## [Information provided]
<<<<

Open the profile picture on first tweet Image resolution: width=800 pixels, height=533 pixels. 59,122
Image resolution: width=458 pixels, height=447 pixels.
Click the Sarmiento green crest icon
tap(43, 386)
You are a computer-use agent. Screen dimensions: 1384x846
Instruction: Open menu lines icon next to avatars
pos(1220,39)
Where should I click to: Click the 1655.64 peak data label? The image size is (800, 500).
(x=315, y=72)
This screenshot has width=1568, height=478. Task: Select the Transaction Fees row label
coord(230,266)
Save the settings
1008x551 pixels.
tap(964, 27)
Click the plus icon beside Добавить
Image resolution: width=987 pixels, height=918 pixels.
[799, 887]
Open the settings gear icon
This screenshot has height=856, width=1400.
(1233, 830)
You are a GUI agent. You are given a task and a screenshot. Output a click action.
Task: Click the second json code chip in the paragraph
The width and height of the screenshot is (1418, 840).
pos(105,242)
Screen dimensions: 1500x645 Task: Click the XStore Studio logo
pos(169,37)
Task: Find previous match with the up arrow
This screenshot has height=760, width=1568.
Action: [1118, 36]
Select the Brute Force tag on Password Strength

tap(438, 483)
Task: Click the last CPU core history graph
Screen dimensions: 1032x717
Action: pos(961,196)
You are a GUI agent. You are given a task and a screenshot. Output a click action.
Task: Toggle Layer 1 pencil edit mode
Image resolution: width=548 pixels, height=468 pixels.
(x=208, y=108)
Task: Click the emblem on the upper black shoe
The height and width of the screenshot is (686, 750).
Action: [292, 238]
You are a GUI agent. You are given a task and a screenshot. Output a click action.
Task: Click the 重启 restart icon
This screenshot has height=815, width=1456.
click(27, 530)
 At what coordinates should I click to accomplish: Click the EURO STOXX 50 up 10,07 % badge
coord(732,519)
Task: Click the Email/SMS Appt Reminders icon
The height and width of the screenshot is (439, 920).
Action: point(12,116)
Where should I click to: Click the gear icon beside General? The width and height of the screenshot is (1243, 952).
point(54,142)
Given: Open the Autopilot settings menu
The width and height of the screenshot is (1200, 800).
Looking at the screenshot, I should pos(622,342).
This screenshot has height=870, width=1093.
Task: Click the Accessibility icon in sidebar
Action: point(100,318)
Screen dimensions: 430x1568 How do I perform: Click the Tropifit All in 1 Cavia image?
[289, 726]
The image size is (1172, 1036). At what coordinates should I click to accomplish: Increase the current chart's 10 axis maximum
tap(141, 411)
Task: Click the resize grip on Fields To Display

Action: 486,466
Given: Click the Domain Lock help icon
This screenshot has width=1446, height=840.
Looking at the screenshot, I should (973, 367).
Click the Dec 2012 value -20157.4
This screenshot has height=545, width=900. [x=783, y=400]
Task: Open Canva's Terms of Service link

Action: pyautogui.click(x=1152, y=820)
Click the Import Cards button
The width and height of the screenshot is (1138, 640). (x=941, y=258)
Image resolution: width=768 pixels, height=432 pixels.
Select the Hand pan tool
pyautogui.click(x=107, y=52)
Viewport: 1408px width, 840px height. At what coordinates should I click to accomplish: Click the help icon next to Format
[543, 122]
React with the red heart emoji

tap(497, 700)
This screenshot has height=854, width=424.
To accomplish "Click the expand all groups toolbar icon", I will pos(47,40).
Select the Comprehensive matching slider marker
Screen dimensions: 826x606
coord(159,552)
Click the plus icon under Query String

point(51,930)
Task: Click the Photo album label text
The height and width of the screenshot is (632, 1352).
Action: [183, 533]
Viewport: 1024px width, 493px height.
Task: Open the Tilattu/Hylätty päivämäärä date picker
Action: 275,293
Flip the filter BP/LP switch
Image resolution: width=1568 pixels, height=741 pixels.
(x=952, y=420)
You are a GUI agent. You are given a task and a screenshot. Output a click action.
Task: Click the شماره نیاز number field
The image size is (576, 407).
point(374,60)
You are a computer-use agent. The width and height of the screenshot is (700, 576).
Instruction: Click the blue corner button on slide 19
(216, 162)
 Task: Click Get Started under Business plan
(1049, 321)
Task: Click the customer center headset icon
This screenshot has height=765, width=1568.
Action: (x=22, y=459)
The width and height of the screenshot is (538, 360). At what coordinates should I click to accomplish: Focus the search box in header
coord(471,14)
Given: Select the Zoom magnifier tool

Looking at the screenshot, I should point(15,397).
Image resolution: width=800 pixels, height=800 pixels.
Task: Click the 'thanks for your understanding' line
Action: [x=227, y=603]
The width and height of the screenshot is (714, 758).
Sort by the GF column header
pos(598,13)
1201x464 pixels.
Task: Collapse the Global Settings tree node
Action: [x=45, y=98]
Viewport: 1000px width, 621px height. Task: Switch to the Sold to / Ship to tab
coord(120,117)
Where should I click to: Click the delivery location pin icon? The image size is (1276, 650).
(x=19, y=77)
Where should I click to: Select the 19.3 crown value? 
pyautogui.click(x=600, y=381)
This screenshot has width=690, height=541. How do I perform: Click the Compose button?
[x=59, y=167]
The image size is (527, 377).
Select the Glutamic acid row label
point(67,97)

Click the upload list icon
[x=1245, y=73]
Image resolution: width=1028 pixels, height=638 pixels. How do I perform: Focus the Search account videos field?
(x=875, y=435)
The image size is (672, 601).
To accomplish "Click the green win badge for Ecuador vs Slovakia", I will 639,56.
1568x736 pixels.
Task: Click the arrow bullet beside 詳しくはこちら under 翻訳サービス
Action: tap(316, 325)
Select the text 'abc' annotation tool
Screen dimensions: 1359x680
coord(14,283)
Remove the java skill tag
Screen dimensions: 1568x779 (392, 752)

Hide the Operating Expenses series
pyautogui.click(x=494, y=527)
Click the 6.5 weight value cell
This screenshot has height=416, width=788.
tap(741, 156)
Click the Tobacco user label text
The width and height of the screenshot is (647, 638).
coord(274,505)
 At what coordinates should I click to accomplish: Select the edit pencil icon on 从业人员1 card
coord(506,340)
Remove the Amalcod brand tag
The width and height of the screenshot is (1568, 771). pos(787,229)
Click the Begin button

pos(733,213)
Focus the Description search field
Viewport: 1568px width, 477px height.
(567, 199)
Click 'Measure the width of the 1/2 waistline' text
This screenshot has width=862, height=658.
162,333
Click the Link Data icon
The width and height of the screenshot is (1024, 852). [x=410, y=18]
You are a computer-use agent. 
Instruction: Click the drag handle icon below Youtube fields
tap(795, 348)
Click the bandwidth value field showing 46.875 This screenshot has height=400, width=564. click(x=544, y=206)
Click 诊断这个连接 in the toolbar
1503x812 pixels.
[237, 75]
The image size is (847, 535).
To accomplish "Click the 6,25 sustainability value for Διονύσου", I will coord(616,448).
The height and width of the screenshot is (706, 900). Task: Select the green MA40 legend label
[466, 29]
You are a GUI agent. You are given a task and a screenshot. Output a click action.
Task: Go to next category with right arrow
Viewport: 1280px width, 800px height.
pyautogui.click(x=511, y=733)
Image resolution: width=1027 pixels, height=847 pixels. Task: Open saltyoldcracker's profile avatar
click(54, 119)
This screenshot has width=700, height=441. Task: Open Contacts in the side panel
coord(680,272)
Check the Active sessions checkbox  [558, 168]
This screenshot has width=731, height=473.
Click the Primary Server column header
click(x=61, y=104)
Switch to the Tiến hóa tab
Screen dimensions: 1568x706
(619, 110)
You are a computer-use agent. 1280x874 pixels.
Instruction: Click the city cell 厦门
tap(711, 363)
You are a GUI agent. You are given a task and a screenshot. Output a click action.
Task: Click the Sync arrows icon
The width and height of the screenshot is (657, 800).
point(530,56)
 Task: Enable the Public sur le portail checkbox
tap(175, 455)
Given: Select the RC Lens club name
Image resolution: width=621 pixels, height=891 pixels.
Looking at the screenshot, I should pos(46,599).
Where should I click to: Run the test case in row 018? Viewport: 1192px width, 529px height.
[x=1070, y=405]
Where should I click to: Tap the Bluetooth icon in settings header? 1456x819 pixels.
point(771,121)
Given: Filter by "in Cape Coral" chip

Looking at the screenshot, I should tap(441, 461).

>>>>

## [Work to complete]
From the records, copy every line that has the string "computer" in it.

## [Result of this exercise]
You are a computer-use agent. Screen dimensions: 1384x846
You are a computer-use agent. The width and height of the screenshot is (700, 576).
You are a computer-use agent. 
You are a computer-use agent. 1280x874 pixels.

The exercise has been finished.